Dataset records:
────────────────────

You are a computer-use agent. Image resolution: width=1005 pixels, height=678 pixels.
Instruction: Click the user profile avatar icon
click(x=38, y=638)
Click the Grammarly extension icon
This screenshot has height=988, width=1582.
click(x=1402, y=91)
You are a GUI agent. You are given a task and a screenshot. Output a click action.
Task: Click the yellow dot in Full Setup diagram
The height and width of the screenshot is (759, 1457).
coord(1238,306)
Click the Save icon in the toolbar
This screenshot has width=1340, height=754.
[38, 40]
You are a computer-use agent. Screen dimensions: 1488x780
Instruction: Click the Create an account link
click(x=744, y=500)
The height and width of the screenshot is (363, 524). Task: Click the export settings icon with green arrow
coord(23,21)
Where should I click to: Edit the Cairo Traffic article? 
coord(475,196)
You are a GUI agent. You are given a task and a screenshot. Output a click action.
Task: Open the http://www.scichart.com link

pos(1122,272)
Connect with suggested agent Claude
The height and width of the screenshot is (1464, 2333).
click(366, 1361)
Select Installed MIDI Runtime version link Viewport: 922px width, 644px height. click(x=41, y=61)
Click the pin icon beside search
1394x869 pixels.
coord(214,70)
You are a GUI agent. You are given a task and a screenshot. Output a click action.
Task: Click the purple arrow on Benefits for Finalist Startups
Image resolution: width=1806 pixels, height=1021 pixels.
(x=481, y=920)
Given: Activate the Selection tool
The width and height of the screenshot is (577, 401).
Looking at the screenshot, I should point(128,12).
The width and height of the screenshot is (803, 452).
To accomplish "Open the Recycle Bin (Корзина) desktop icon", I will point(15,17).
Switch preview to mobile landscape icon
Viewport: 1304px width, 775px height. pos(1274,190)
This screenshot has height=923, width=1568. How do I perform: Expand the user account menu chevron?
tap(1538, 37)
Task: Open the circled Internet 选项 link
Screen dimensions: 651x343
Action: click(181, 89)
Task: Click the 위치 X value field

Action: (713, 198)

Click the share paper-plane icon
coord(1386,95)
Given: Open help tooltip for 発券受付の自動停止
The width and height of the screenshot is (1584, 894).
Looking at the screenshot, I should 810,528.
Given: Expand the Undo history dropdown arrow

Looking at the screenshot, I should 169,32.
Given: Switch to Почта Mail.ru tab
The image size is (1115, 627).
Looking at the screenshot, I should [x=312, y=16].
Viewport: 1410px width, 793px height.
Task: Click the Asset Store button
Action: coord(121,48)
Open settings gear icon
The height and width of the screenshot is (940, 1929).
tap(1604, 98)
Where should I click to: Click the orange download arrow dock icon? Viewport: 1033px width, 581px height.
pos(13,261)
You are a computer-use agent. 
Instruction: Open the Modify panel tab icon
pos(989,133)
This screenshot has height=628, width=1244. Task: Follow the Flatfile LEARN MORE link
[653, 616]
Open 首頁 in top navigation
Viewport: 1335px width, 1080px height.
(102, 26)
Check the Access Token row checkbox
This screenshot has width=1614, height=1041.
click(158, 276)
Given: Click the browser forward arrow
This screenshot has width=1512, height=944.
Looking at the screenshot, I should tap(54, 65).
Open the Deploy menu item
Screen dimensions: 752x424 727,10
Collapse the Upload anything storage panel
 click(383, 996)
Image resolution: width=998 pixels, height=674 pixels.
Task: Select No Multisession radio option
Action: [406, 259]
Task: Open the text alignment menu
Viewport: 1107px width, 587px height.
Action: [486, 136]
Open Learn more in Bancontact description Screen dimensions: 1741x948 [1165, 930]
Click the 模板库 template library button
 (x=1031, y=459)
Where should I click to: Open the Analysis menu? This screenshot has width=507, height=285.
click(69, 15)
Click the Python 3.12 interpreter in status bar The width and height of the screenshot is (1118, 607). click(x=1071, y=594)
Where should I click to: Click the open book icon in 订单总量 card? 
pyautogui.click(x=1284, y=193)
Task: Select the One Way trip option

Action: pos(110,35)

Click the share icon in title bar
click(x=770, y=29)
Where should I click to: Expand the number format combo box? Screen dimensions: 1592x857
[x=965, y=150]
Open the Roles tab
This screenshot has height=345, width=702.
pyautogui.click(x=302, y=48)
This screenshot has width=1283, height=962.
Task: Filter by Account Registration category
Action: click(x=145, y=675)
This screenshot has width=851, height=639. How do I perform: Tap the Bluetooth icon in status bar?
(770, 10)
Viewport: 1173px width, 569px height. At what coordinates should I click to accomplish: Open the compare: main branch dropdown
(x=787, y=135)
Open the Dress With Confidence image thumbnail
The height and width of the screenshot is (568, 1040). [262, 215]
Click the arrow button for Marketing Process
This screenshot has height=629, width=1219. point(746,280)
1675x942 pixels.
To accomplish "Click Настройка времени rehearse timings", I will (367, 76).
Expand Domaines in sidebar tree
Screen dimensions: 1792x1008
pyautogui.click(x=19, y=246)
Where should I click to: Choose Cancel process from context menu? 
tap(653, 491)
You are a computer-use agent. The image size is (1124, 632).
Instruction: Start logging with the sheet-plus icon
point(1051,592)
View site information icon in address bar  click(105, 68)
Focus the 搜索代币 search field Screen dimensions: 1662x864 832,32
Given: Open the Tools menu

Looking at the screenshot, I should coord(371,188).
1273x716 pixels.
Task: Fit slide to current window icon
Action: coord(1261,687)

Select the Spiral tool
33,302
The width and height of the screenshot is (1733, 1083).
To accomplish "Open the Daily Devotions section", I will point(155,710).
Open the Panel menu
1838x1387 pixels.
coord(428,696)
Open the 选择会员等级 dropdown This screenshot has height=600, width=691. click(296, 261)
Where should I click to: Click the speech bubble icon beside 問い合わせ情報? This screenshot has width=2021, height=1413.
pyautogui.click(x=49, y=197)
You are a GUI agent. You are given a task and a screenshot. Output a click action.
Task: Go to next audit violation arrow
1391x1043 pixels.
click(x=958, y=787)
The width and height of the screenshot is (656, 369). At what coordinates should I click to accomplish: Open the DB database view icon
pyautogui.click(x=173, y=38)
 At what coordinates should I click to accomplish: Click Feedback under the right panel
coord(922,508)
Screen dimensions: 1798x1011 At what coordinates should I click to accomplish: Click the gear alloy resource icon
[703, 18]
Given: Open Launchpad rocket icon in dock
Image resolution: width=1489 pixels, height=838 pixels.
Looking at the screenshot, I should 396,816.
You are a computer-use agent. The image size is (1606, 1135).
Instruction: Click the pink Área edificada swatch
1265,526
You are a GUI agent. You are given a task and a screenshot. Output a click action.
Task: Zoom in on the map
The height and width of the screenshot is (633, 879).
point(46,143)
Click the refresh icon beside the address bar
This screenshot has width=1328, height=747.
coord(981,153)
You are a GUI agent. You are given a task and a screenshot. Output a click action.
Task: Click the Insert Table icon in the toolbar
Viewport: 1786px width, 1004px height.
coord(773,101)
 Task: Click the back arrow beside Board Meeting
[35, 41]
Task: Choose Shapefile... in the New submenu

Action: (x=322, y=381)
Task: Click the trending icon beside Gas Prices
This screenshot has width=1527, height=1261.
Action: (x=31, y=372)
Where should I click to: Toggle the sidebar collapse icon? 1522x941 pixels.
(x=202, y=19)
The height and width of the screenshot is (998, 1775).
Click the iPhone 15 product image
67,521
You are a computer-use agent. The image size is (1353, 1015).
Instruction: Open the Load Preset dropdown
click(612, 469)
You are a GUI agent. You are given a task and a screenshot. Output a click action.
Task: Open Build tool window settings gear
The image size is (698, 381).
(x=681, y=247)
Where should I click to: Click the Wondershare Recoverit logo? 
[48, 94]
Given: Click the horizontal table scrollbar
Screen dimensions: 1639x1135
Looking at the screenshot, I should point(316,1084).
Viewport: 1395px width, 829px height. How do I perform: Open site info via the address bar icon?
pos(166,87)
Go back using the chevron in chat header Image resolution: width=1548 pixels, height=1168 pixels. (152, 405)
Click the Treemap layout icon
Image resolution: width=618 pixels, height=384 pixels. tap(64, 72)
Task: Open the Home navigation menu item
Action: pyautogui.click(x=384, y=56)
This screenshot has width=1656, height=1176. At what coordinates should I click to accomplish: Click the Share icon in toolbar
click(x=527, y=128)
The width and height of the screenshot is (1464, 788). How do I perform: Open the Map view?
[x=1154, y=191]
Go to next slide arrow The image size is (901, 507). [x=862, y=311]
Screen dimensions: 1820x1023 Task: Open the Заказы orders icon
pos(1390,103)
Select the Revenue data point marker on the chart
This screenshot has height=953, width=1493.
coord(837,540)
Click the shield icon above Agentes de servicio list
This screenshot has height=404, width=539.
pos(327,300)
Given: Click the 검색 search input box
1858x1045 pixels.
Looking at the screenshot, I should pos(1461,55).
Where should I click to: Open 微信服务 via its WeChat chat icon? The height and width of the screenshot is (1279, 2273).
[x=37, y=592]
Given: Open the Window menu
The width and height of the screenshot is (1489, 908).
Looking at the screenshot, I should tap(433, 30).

────────────────────

» Directions for this task
If a line contains the word "next", it counts; say how many such lines there are in the data above, and nothing else.

» Solved problem
2